With a combat playing agent, I could generate data to train a model that predicts the player’s HP loss for a given single combat. HP is probably the most important game currency. This model should depend mostly on relics and card deck.

A graph showing a model taking deck, relics, monster, and ascension as inputs and outputting HP loss

My hope is that I could reduce the dimensionality of the model input so that instead of considering an explicit representation of relics and card deck, it considers a few numbers. In my dream, these numbers would end up representing established game concepts like “single target scaling damage” and “card manipulation”.

These numbers would be useful to show the player when they’re drafting cards. Showing that the player already has high “multiple target scaling damage” but low “single target upfront damage” could lead them to draft Backstab over Noxious Fumes. A simple mockup:

A Slay the Spire screenshot of card reward selection annotated with example deck statistics and how the offered cards would change those statistics

This might also have applications for training an agent to draft cards.

Map annotation

It’s very important to pick a good path through a dungeon’s map. There’s a “push your luck” mechanism here. You want to fight tough monsters to get better cards and relics, but leave yourself enough health, potions, etc. to survive the boss fight at the end of the dungeon.

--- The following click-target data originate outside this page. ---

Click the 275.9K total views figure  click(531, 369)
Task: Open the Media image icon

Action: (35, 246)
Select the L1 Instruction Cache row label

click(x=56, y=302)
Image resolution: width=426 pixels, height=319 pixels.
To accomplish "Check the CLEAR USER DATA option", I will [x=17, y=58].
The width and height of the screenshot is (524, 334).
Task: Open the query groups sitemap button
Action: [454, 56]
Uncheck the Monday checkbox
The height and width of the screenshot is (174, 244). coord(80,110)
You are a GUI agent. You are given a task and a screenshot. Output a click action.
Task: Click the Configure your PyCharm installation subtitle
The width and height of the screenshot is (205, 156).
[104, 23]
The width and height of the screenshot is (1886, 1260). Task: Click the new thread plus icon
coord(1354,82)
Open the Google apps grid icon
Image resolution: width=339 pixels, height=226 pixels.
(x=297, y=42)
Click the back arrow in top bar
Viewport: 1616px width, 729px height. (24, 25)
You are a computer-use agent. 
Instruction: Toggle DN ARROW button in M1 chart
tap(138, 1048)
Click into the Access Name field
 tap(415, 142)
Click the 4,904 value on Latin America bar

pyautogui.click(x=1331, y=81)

A Slay the Spire map screenshot annotated with expected monsters and HP loss

Using the aforementioned model that predicts HP loss, I think it would be useful to annotate the map with expected HP loss and variance for each monster map node. The distribution of monsters per dungeon is not a secret (i.e., it’s not generated per game based on a random seed, although the actual monsters sampled from the distribution is), so I don’t consider this cheating.

Evaluation gauntlet

To help me evaluate the performance of agents, I could construct a gauntlet of puzzles that each have a clear answer.

For example, I could drop the agent into a combat where the monster is attacking for 11 and has 7 HP. The player’s hand contains four Defends and one Strike. The draw pile is two Strikes.

A novice player might play the single Strike in hand because damaging monsters is a pretty good strategy. The monster is still alive with 1 HP, though. The player has only two energy left to play two Defends, which only blocks for 10 against the monster’s attack for 11, so the player loses 1 HP.

Because the player can’t kill the monster this turn but is guaranteed to be able to do so next turn, the optimal choice is actually to play three Defends this turn and two Strikes next turn, which wins the battle with no player HP loss.